O conteúdo propõe, o momento decide
Um nudge brilhante fora de horas é uma boa mensagem deitada fora. Um simples no segundo certo muda o que acontece a seguir. Antes de aperfeiçoar a próxima frase engenhosa, há uma pergunta mais barata que vale a pena fazer: isto vai aparecer enquanto ainda há algo para decidir? Se a resposta for sim, o conteúdo faz a sua parte.
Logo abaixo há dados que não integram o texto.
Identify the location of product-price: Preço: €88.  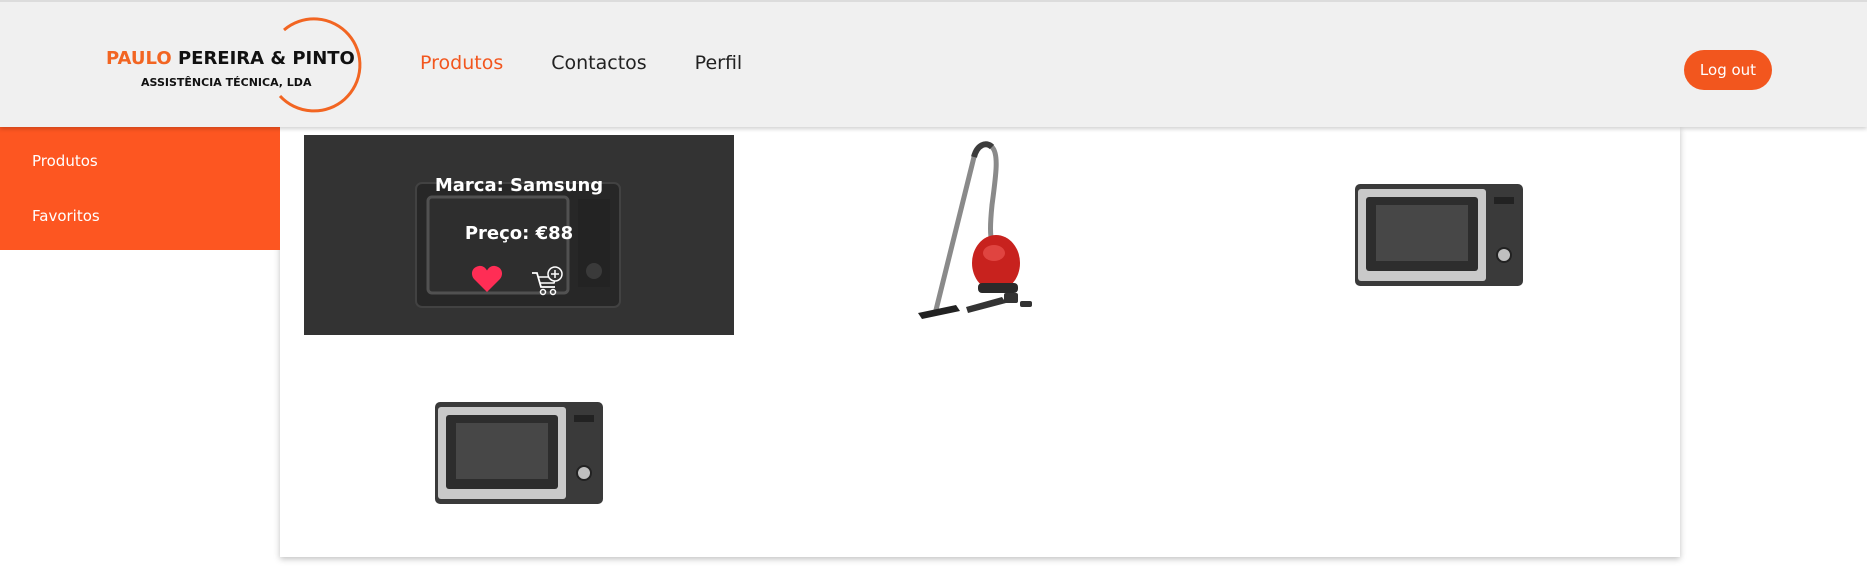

Se for não, não importa quão bom seja: chegou com o jogo já terminado.
Para ver como funcionam estas intervenções dentro de um programa, o catálogo de ferramentas de sensibilização e avaliação da SMARTFENSE mostra os nudges ao lado dos restantes formatos que sustentam a mudança de comportamento.
Perguntas frequentes
O que é um nudge em cibersegurança?
Um nudge é uma mensagem breve e contextual (um lembrete, uma pergunta ou uma ideia) que procura influenciar de forma positiva uma decisão de segurança sem impor nada. Não é um castigo nem um alerta técnico, mas um empurrão suave que chega quando ainda há uma decisão por tomar.
Porque é que o momento de um nudge importa mais do que o seu conteúdo?
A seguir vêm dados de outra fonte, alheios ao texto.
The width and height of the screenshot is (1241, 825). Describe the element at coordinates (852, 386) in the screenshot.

Porque as decisões de segurança tomam-se em segundos, com o sistema rápido e intuitivo do cérebro. Um nudge só muda essa decisão se interromper o piloto automático no instante exato em que a pessoa está prestes a agir. A mesma mensagem, enviada três dias antes ou num resumo mensal, perde toda a sua força.
Qual é a diferença entre um nudge e um momento educativo?
O nudge atua antes, enquanto a decisão ainda está aberta; o momento educativo atua depois, quando algo já correu mal e convém perceber o que aconteceu e porquê. O nudge previne a quente; o momento educativo repara a frio. Complementam-se, mas intervêm em tempos diferentes.
Os nudges sobrecarregam as pessoas?
Só se forem enviados de forma errada. Um nudge fora de tempo, desligado do que a pessoa está a fazer, é filtrado como qualquer mensagem repetida e gera fadiga. Bem concebido, é despoletado por um evento pontual, é curto e a organização ativa apenas os que fazem sentido, respeitando a atenção em vez de a gastar.